A presidente da Sociedade Portuguesa de Contraceção desvaloriza. Apesar de haver várias composições no mercado, os contracetivos dados nos centros de saúde são eficazes e não são mais prejudiciais à saúde do que os produtos mais inovadores, assegura Teresa Bombas.
PERCEÇÃO
Métodos de longa duração mais procurados
Há cada vez mais mulheres, em especial as que já têm filhos, a optar por contracetivos de longa duração. Não há dados estatísticos, mas é a perceção de quem está no terreno. Entre os métodos disponíveis, há os dispositivos ou sistemas intrauterinos (DIU e SIU), de cobre ou hormonal respetivamente, o implante que se coloca no braço e o injetável.

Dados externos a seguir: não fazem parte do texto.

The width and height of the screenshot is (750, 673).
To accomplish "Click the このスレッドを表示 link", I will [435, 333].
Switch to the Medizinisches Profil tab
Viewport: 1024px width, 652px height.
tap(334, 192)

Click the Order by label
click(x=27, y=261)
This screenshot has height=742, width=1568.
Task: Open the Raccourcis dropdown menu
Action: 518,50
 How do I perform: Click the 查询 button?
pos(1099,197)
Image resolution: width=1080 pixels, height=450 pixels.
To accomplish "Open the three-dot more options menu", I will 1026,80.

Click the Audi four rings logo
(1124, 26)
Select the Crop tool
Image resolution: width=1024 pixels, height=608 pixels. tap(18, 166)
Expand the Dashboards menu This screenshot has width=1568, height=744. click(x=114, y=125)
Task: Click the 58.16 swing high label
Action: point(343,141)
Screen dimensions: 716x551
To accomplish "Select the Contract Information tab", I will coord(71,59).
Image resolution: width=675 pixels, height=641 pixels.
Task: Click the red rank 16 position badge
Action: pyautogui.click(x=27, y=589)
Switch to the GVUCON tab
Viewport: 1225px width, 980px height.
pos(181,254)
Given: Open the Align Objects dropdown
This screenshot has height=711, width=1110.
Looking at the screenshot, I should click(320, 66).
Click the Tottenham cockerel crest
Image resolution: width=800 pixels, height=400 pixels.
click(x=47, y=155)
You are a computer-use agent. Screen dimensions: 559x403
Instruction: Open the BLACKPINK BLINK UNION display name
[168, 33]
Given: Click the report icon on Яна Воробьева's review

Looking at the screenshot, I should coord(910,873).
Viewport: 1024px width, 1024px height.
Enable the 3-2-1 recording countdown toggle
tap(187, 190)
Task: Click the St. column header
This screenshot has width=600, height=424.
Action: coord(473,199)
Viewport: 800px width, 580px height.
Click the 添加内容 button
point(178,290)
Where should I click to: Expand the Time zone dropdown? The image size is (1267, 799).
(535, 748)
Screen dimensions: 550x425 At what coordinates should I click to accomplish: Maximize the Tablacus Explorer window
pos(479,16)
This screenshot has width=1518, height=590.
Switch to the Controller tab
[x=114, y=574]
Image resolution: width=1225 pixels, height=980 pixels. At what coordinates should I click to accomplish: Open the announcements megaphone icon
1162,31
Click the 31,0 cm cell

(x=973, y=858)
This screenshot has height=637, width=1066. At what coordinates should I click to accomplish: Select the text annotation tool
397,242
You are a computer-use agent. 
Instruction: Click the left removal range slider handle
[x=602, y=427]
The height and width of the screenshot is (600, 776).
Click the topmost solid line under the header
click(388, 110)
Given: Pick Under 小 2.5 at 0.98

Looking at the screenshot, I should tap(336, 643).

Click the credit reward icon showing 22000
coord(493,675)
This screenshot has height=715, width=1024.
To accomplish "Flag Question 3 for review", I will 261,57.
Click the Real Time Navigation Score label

De menor duração, mas que não exigem toma diária, há ainda o sistema transdérmico (adesivo) e o anel vaginal.
MERCADO
Menos pílulas
Em 2021, venderam-se 3,58 milhões de embalagens de pílulas orais nas farmácias, menos 4% do que em 2020 e menos 4,2% face a 2019, segundo dados cedidos ao JN pelo CEFAR, da Associação Nacional de Farmácias.
Custos da inovação
As vendas de contracetivos de longa duração nas farmácias (sistemas transdérmicos, dispositivos de libertação intrauterinos e sistema de libertação vaginal) representaram, em 2021, 6,6 milhões de euros. Um aumento de cerca de meio milhão de euros face a 2020 que poderá estar relacionado com uma subida de preços dos produtos, já que o número de embalagens vendidas em 2021 é inferior ao ano anterior (menos 9129).